◆ Short task
Please render the material below as a JSON list of strings, with one string per line and blank lines left out.

** BEGIN **

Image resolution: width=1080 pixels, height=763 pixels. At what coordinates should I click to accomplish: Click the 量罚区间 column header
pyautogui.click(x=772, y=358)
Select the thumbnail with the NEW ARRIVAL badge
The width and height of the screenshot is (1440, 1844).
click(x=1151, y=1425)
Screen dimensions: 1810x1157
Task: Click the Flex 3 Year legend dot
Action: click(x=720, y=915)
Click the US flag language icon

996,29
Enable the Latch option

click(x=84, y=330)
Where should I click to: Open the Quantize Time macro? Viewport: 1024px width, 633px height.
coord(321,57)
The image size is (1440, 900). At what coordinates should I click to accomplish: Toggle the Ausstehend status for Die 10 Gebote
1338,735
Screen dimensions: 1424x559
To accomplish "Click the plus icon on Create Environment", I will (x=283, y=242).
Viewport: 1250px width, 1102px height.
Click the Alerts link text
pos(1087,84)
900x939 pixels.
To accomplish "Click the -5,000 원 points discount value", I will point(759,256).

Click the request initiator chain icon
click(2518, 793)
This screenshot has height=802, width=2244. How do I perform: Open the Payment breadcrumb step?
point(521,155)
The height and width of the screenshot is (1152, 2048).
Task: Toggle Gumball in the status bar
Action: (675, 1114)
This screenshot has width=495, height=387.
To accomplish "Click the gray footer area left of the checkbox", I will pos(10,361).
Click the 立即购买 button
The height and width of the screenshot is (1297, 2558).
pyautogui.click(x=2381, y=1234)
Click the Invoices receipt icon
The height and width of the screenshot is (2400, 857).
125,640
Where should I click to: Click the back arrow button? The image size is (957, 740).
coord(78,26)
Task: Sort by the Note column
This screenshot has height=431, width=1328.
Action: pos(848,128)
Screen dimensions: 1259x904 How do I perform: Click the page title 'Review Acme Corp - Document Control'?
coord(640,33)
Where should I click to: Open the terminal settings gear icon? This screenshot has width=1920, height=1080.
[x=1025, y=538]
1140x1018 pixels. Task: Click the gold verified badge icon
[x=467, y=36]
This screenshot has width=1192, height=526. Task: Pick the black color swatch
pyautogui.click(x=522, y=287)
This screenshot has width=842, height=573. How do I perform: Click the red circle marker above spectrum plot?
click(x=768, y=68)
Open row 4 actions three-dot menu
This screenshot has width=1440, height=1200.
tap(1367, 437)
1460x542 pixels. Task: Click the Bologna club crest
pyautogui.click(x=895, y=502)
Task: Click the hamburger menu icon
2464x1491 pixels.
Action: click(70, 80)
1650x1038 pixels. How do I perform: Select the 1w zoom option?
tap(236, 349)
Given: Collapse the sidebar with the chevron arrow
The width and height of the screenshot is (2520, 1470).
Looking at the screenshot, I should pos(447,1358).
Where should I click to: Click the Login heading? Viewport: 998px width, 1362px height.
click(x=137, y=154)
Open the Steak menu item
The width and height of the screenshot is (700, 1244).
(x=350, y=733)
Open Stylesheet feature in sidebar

** END **

◆ Solution to the problem
[
  "Image resolution: width=1080 pixels, height=763 pixels. At what coordinates should I click to accomplish: Click the 量罚区间 column header",
  "pyautogui.click(x=772, y=358)",
  "Select the thumbnail with the NEW ARRIVAL badge",
  "The width and height of the screenshot is (1440, 1844).",
  "click(x=1151, y=1425)",
  "Screen dimensions: 1810x1157",
  "Task: Click the Flex 3 Year legend dot",
  "Action: click(x=720, y=915)",
  "Click the US flag language icon",
  "996,29",
  "Enable the Latch option",
  "click(x=84, y=330)",
  "Where should I click to: Open the Quantize Time macro? Viewport: 1024px width, 633px height.",
  "coord(321,57)",
  "The image size is (1440, 900). At what coordinates should I click to accomplish: Toggle the Ausstehend status for Die 10 Gebote",
  "1338,735",
  "Screen dimensions: 1424x559",
  "To accomplish \"Click the plus icon on Create Environment\", I will (x=283, y=242).",
  "Viewport: 1250px width, 1102px height.",
  "Click the Alerts link text",
  "pos(1087,84)",
  "900x939 pixels.",
  "To accomplish \"Click the -5,000 원 points discount value\", I will point(759,256).",
  "Click the request initiator chain icon",
  "click(2518, 793)",
  "This screenshot has height=802, width=2244. How do I perform: Open the Payment breadcrumb step?",
  "point(521,155)",
  "The height and width of the screenshot is (1152, 2048).",
  "Task: Toggle Gumball in the status bar",
  "Action: (675, 1114)",
  "This screenshot has width=495, height=387.",
  "To accomplish \"Click the gray footer area left of the checkbox\", I will pos(10,361).",
  "Click the 立即购买 button",
  "The height and width of the screenshot is (1297, 2558).",
  "pyautogui.click(x=2381, y=1234)",
  "Click the Invoices receipt icon",
  "The height and width of the screenshot is (2400, 857).",
  "125,640",
  "Where should I click to: Click the back arrow button? The image size is (957, 740).",
  "coord(78,26)",
  "Task: Sort by the Note column",
  "This screenshot has height=431, width=1328.",
  "Action: pos(848,128)",
  "Screen dimensions: 1259x904 How do I perform: Click the page title 'Review Acme Corp - Document Control'?",
  "coord(640,33)",
  "Where should I click to: Open the terminal settings gear icon? This screenshot has width=1920, height=1080.",
  "[x=1025, y=538]",
  "1140x1018 pixels. Task: Click the gold verified badge icon",
  "[x=467, y=36]",
  "This screenshot has width=1192, height=526. Task: Pick the black color swatch",
  "pyautogui.click(x=522, y=287)",
  "This screenshot has width=842, height=573. How do I perform: Click the red circle marker above spectrum plot?",
  "click(x=768, y=68)",
  "Open row 4 actions three-dot menu",
  "This screenshot has width=1440, height=1200.",
  "tap(1367, 437)",
  "1460x542 pixels. Task: Click the Bologna club crest",
  "pyautogui.click(x=895, y=502)",
  "Task: Click the hamburger menu icon",
  "2464x1491 pixels.",
  "Action: click(70, 80)",
  "1650x1038 pixels. How do I perform: Select the 1w zoom option?",
  "tap(236, 349)",
  "Given: Collapse the sidebar with the chevron arrow",
  "The width and height of the screenshot is (2520, 1470).",
  "Looking at the screenshot, I should pos(447,1358).",
  "Where should I click to: Click the Login heading? Viewport: 998px width, 1362px height.",
  "click(x=137, y=154)",
  "Open the Steak menu item",
  "The width and height of the screenshot is (700, 1244).",
  "(x=350, y=733)",
  "Open Stylesheet feature in sidebar"
]